Please remember that:

- Only those members with 50+ posts can nominate.

- One nomination per member.

- Only the first 5 nominations will be included in the poll.


The Book Club readings are for those who would like to read and discuss books together with other members. 

If you are not able to take part or unwilling to (re)read your own nominations, please refrain from nominating book.





*

----------


## The Comedian

This sounds great -- I'll nominate The Invisible Man.

----------


## Scheherazade

> This sounds great -- I'll nominate The Invisible Man.


Always wanted to read that. 

I will nominate _Ann Veronica_ because it is a lesser-known work on a different theme.

----------


## The Comedian

> I will nominate _Ann Veronica_ because it is a lesser-known work on a different theme.


I'd never even heard of this novel, but I looked it up on wiki. It looks compelling. I may just end up voting for YOUR book. :-)

----------


## Dark Muse

I nominate Tono Bungay

----------


## neilgee

Not going to nominate because I was going to nominate Ann Veronica but Scher got there first. I've wanted to read that one for awhile, apparently if I remember right it was based upon a love affair that Well's had whilst he was married, which was a big deal if you were a public figure then even more so than it is now.

----------


## Scheherazade

*Nominations so far:

1. The Invisible Man 

2. Ann Veronica 

3. Tono Bungay*


All enticing choices; I think I will read whatever's chosen.

----------


## Scheherazade

You can now vote for the HG Wells book you would like to read in June.

----------


## mona amon

Voted for Ann Veronica. I don't know anything about it but the subtitle says "a modern love story" and since it's written by a man, I'd like to see what it's about.  :Smile:

----------


## aliengirl

Voted for Ann Veronica!  :Smile:

----------


## Scheherazade

Should I order my copy of _Ann Veronica_?

----------


## mona amon

I've already downloaded it onto my Kindle. It was free!  :Yesnod:

----------


## Scheherazade

> I've already downloaded it onto my Kindle. It was free!

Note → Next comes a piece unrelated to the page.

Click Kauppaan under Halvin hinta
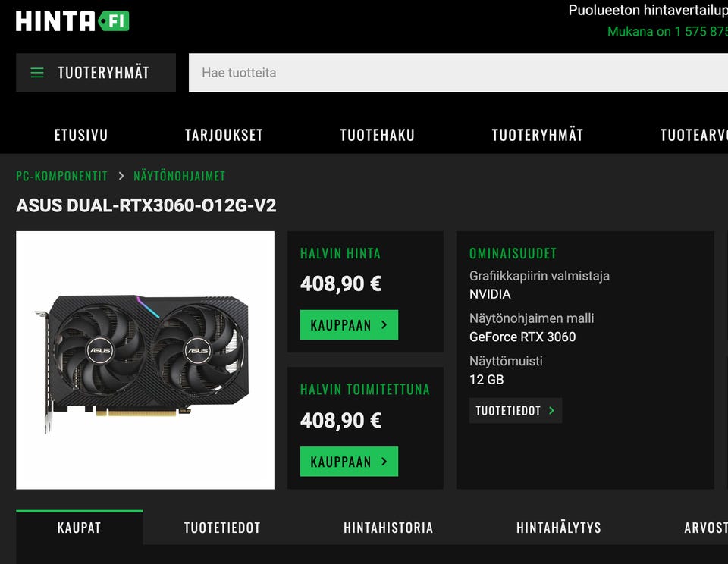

I wonder if it is available on Gutenberg as well.

----------


## mona amon

Here it is - http://www.gutenberg.org/ebooks/524

----------


## hypatia_

i found a copy of the invisible man for a buck at a rummage sale a week ago, so i have a feeling it is fate or something.

----------


## Scheherazade

> Here it is - http://www.gutenberg.org/ebooks/524


Thank you! Downloaded :-)

----------


## Scheherazade

*Going once...*

----------


## Scheherazade

*Going twice...*

----------